I just edited my previous commentand you can trim it too/covered here since you have a fully running display. the nh3 will be between .002-.006 is the highest Ive seen in the last year of tracking patterns in posted seneye reads on displays. its hard to calibrate only when the tank is new, when they're fully stocked and running like yours is the proofing is very simple given that nh3 range above where display reefs run in posted pattern. if they send you one that doesnt read that range, and you still don't want to trim adjust it, send that one back too.
slide soaking and prep variances, slide expiry and slide handling issues also present in meters that otherwise run correctly.
hardly anyone agrees the ph and photometer portion are accurate, we're pretty much only concerned with the ammonia portion here. also critical: nobody really cares if the bottom end read/ .002-.006 is dead on accurate either, until someone gets a different digital brand kit to bench alongside a seneye on a running reef we don't exactly know the running bottom consistent end of nh3, but we know of the precision changes that occur with feeding, or a fish dying etc. seneyes are very very good/best we have in the hobby of indicating small precision changes in stasis, and they're also the best meter on the market for reporting nh3 matching the tank pics of the reef at hand
vs cheap kits that indicate a stall, and impending doom, in reef tanks running just fine for years.

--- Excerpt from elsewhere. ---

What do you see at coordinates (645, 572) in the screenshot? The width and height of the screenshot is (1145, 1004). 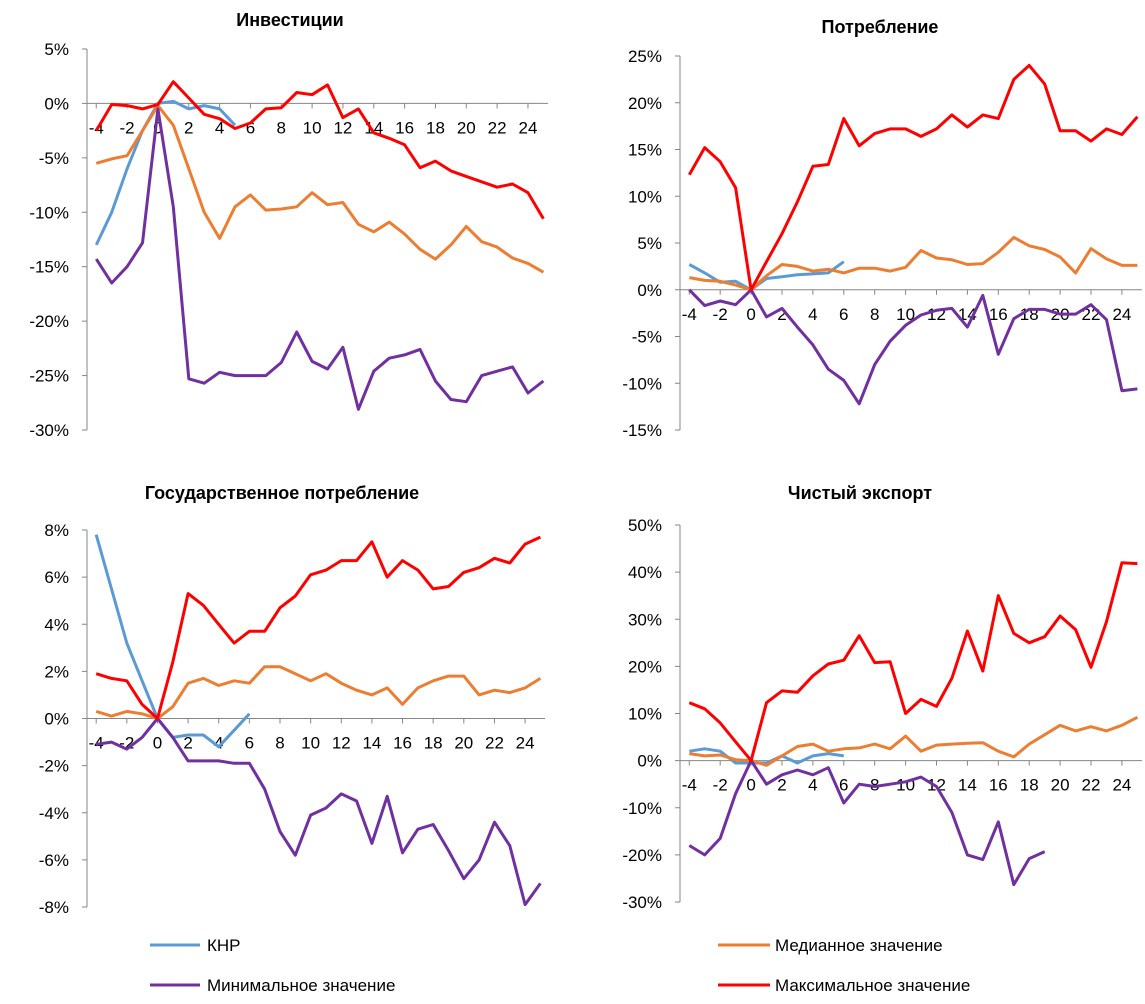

once you get a meter showing a relatively decent close range of nh3 in your known display, it'll do well in reporting minor changes even if the pH portion is imperfect. Seneye is still in this new year the overall best ammonia monitor for the hobby, it has effectively ended the notion of a stalled reef tank cycle.
100% ended that issue. api and red sea are keeping the issue alive as a good cop/bad cop scenario.
the ammonia drop dates shown on seneye cycles has allowed us to assign very specific start dates/cycle end dates without any sort of testing whatsoever in the new cycling forum, pages are approaching 100 now of working examples.
seneye has contributed more to reef cycling honing than any invention in the last decade. it deserves an award for streamlining a portion of the hobby where people used to get ripped off, constantly, over and over.
nobody needs to monitor ammonia in a running reef tank, if you were wanting accurate pH and photometer seneye would have been the last recommend I'd have made for your investment. we use it for bacterial proof posts because of the way they indicate change, not necessarily just the running averages daily. we use them to chart the rate of uptake any running reef can handle when raw ammonia is added/lab type proofs.
how do you trim to make sure this is accurate? As long as it is reading a range between .002 and .006?